(MintPress) – About four months after voters in Colorado and Washington voted to legalize marijuana for recreational use, U.S. Attorney General Eric Holder announced that Americans will soon learn how the federal government plans to handle state marijuana legalization laws.
At the National Association of Attorneys General annual conference, Holder said the Justice Department was reviewing the issue and will make a decision soon.
“We are, I think, in the last states of that review and are trying to make the determination as to what the policy ramifications are going to be, what our international ramifications are,” he said. Holder concluded by saying the people in the states deserve an answer and they will have one “relatively soon.”

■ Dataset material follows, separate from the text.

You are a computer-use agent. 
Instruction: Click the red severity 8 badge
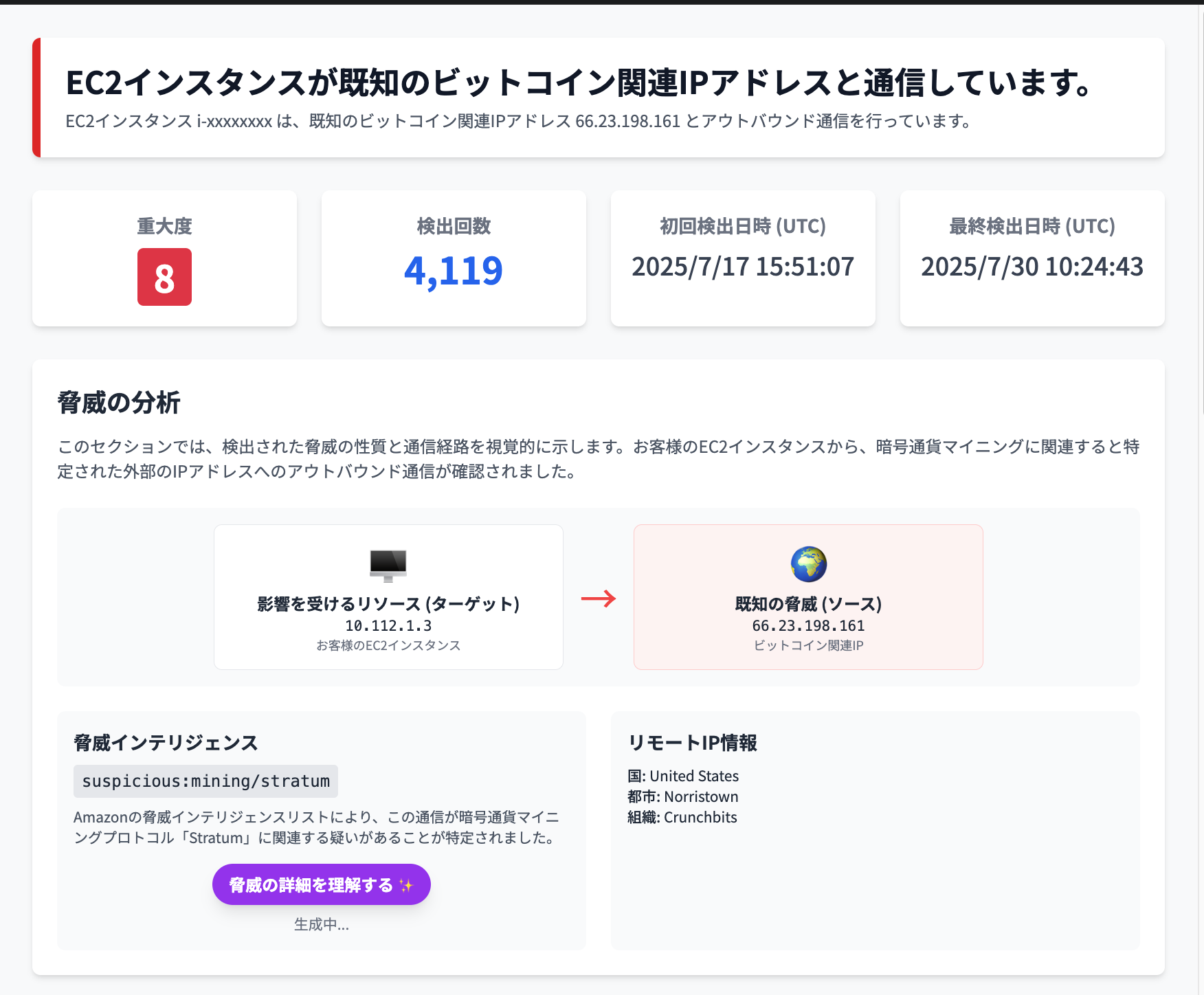point(164,277)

States may not have an answer yet from the federal government, but that hasn’t prevented multiple states across the U.S. from pursuing legislative action efforts of their own. For example, on the same day as Holder’s announcement, legislative committees in New Mexico and Hawaii approved bills to decriminalize marijuana possession and Oregon lawmakers introduced a legalization bill, as did Rhode Island.

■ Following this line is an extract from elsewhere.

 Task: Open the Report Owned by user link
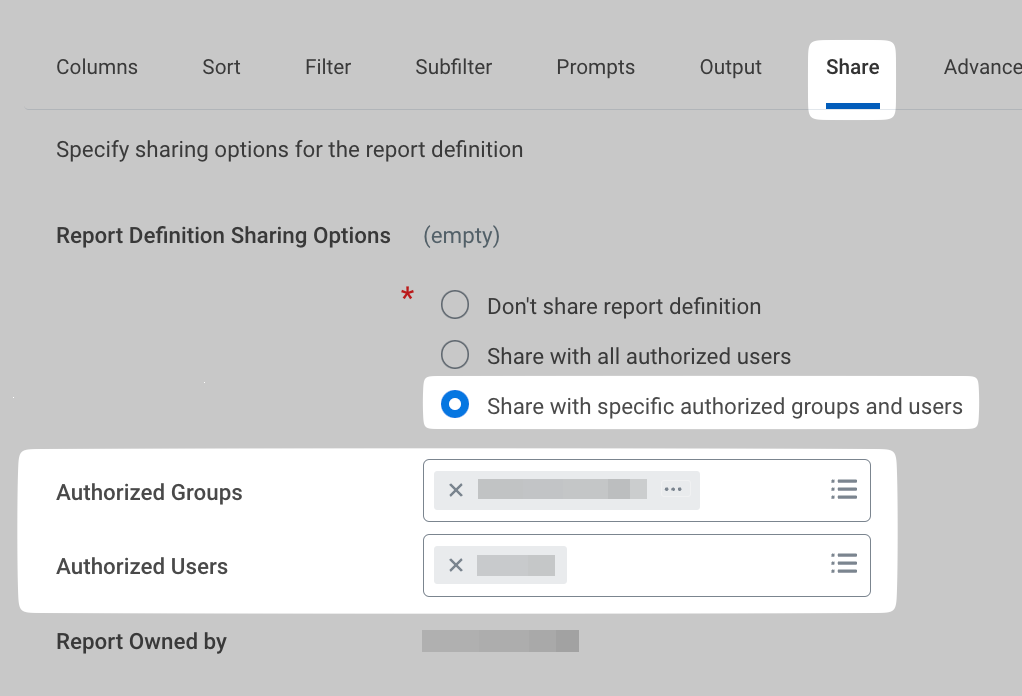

Mint Press News also learned that Minnesota plans to announce legislation legalizing medical marijuana within the next few weeks.
Holder’s announcement comes about a month after he met with Washington Gov. Jay Inslee, about the state’s recreational legalization effort known as Initiative-502 (I-502). Inslee called the meeting with the attorney general “very satisfying” and “a confidence builder,” even though Holder didn’t say anything about the federal government’s intentions or whether or not it planned to crack down on Washington state’s allowance of recreational legalization or look the other way.
“We went in thinking we should continue with rule-making, and nothing I heard should dissuade us,” Inslee said. “We spent some time talking about how the initiative would work, how the regulatory process would work. He listened with great interest, and I appreciated that,” he added.
If the federal government does decide to oppose the law, Washington state’s Attorney General Bob Ferguson says he has a team of lawyers in his office preparing to make the best legal case for upholding I-502.
“The one thing that I really emphasized, and what the governor emphasized was, and I said it directly to Attorney General Holder – look, we want to avoid a legal fight here. We want to find a pathway for working with the federal government. That said, obviously, I made it clear to Attorney General Holder that if it comes to it, the attorney general’s office in Washington state will be prepared if we need to go to a legal fight.”
Federal fight against marijuana
In his 2008 bid for the White House, President Obama made statements indicating that if elected the federal government would not crack down on medical-marijuana prosecutions like previous administrations, but his actions didn’t match his words.
In a recent interview with Mint Press News, Allen St. Pierre, executive director of the National Organization for the Reform of Marijuana Laws (NORML), a marijuana legalization advocacy group, said the federal government has continued to raid large-scale marijuana retailers around the country, and as of November 2012, Obama had shut down more dispensaries that President George W. Bush did in his eight years in office.
One state that has borne the brunt of the federal government’s crackdown on marijuana is California. Many well-respected medical marijuana dispensaries have been shut down in the state in recent months by the federal government’s Drug Enforcement Agency (DEA) program, even though 67 percent of California voters oppose the shutdowns.
An independent, nonpartisan poll from the The Field Poll, which was released on Wednesday, found that a “54 to 43 percent majority now backs fully legalizing the sale of cannabis and regulating and taxing it like alcohol.” When the Field Poll first began measuring the opinions of Californians on this issue in 1969, just 13 percent of voters favored legalization.
This support of marijuana legalization is not specific to just California either. A poll by Quinnipiac University found that as of December 2012, voters supported legalization of marijuana 51 to 44 percent. As Mother Jones reported: “Even in the relatively conservative states of Florida, Iowa and Kentucky, polls released in the past week have shown majority support for recently proposed medical marijuana laws.”
Possible policies the Obama administration can make regarding its stance on marijuana legalization range from an aggressive crackdown, selective harassment of only larger business, basically leaving the states alone, or unilaterally “downscheduling” marijuana under federal law.
Currently marijuana is classified as a Schedule 1 drug, along with heroin, meaning the government believes this drug is highly addictive, high risk for abuse and doesn’t have any recognized medical benefits. “Downscheduling” the drug to a lower schedule such as classifying marijuana as a Schedule V drug would mean that marijuana was known to have a health benefit and was not likely to be abused as much as other drugs.